◆ REQUIRED WORK
Would you retype the line that contains "You are a GUI" and all lines following it to the end of the entries below, exactly and without pictures?

(Saved data entries)
- - -

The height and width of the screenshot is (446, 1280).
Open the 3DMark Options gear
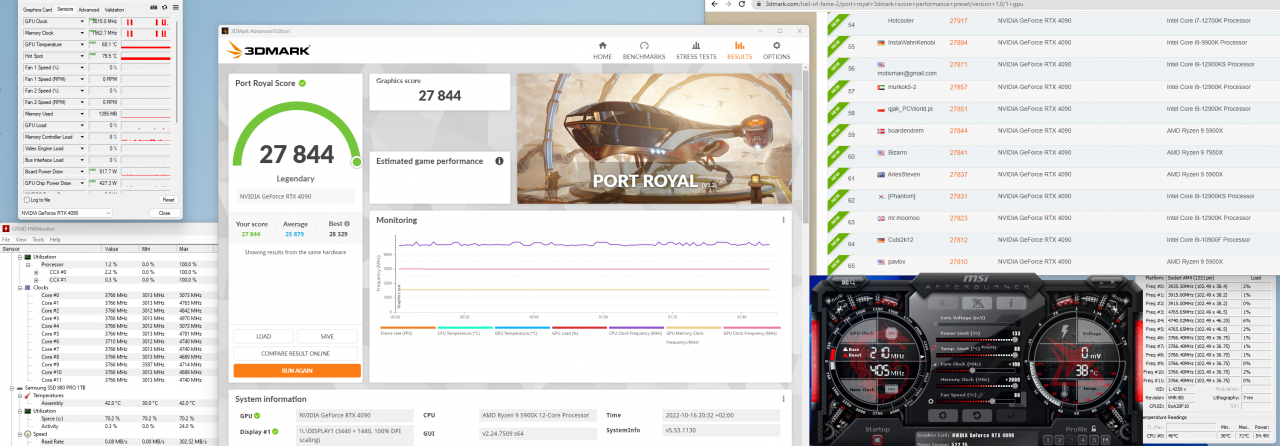coord(776,50)
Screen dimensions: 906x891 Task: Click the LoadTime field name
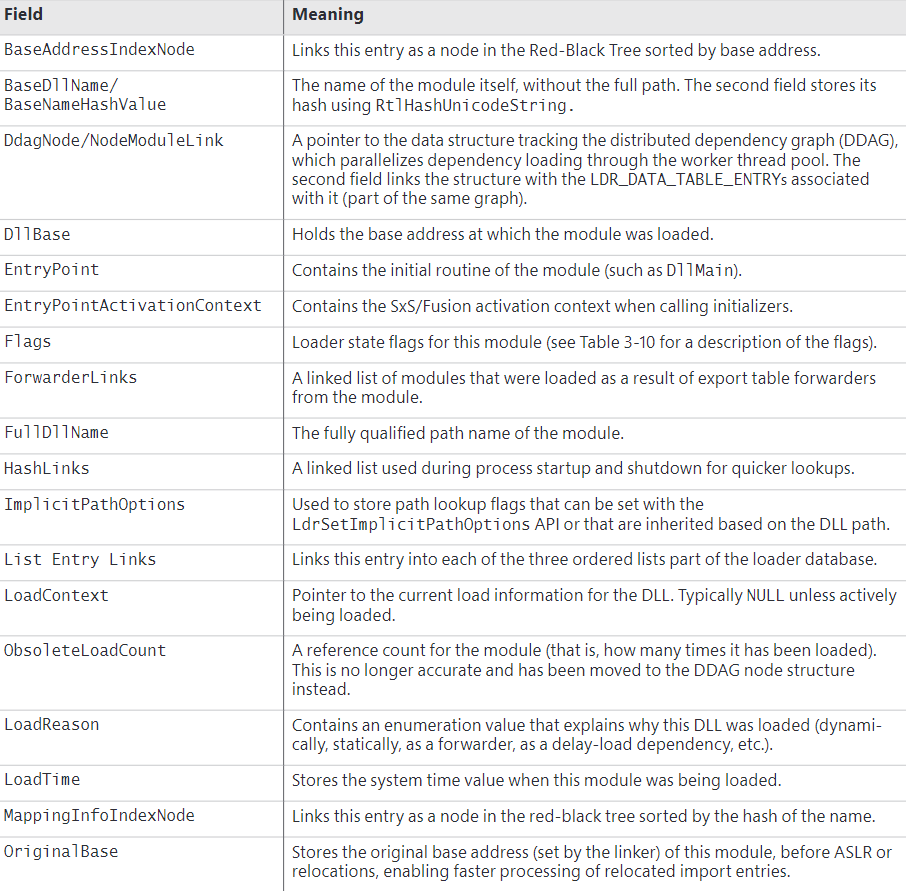[x=42, y=779]
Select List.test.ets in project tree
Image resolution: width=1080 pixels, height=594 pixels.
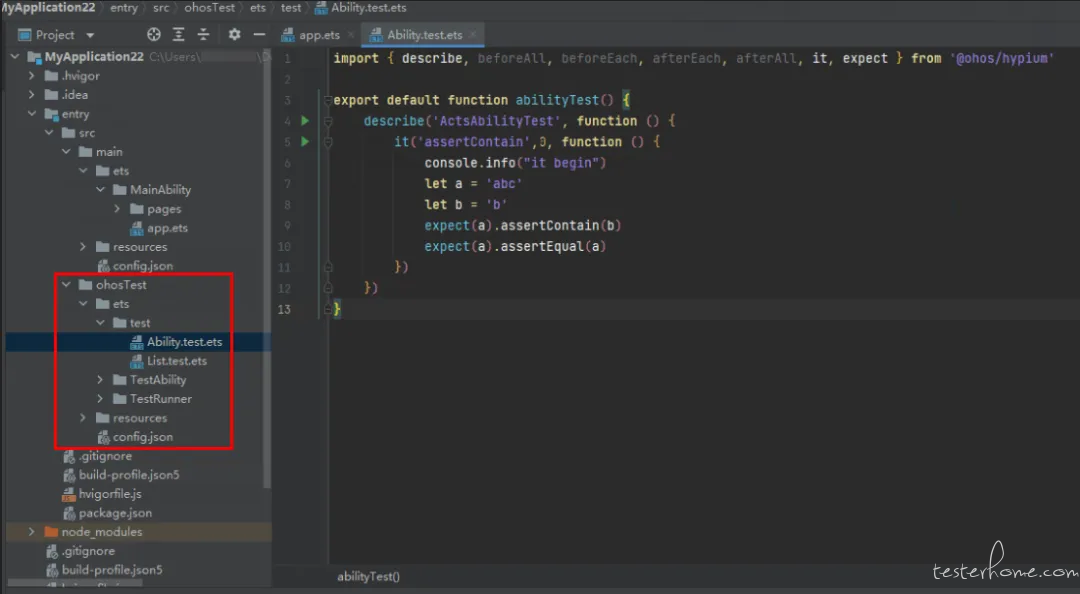point(176,360)
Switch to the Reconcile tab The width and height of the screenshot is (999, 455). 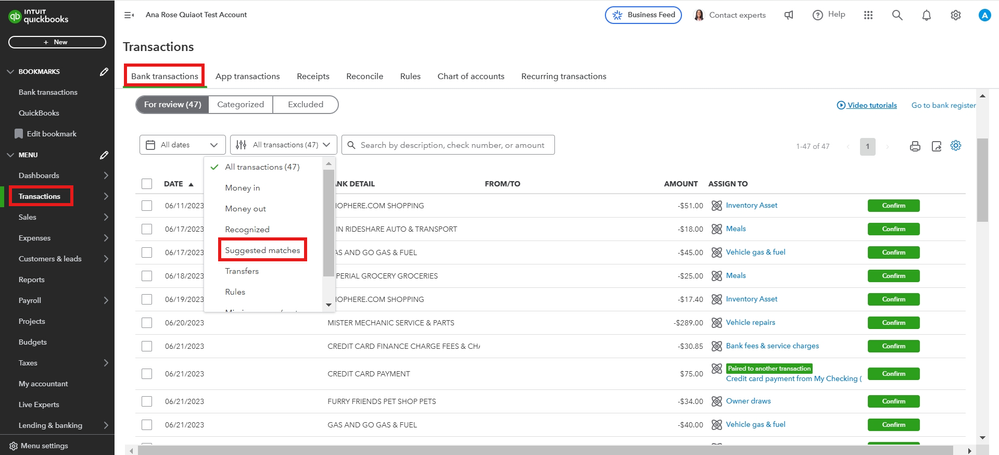pyautogui.click(x=364, y=76)
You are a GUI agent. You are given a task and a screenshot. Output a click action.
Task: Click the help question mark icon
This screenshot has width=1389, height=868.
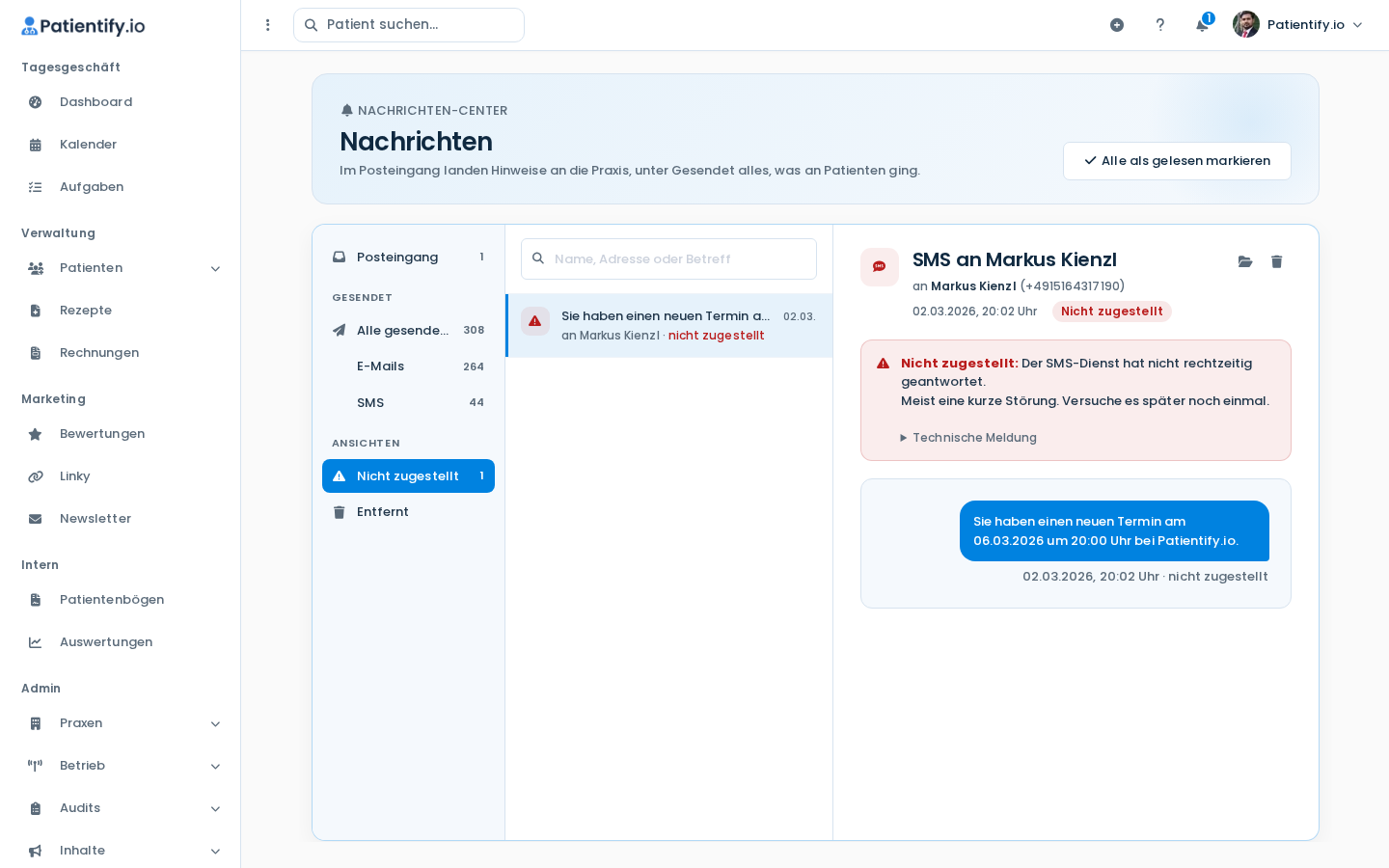pos(1160,25)
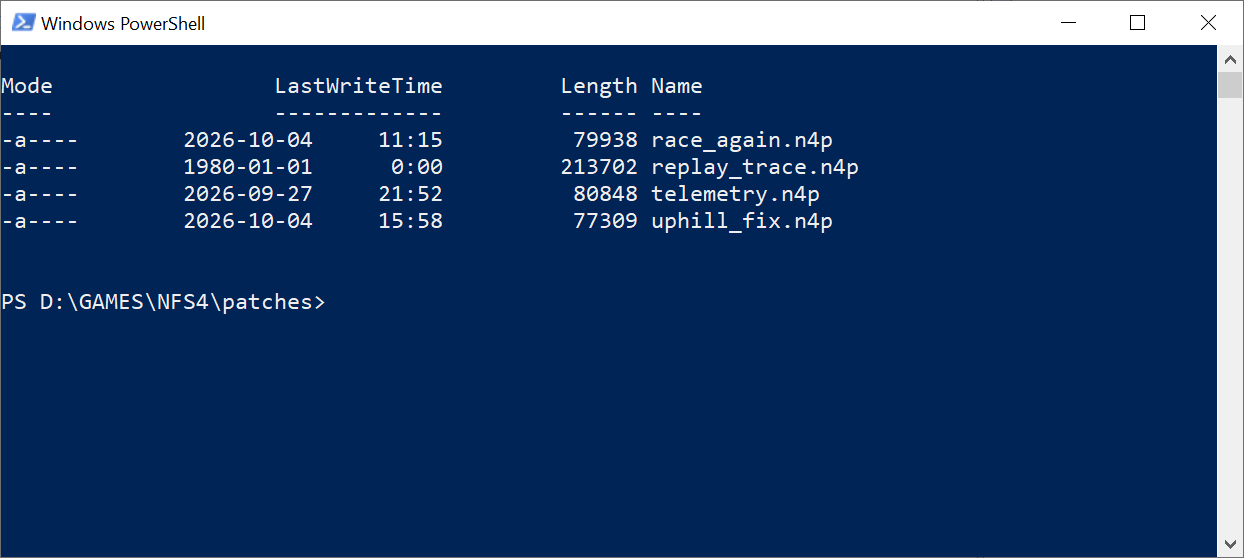This screenshot has width=1244, height=558.
Task: Click the 213702 length value
Action: tap(599, 167)
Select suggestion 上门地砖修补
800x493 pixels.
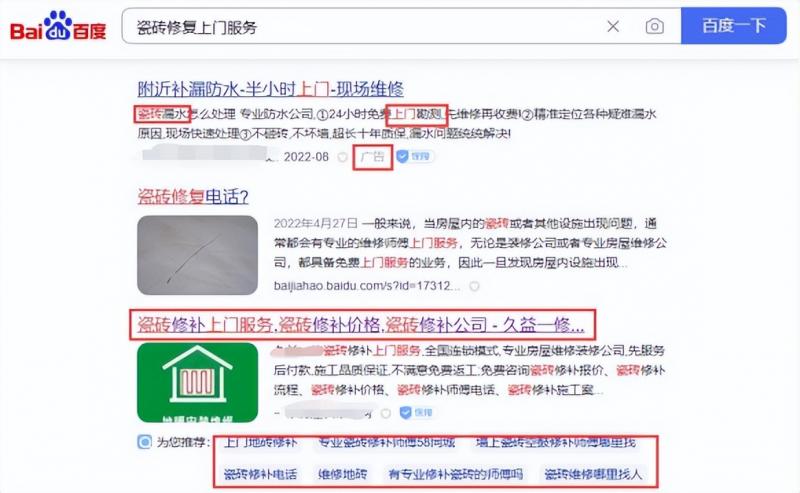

- - -

◆ RESULT OF THIS TASK
You are a GUI agent. You are given a task and a screenshot. Output a click action.
Task: Click the help question mark icon
This screenshot has width=1389, height=868.
pos(1160,25)
This screenshot has width=1244, height=558.
Task: Click the 213702 length value
Action: tap(599, 167)
Select suggestion 上门地砖修补
800x493 pixels.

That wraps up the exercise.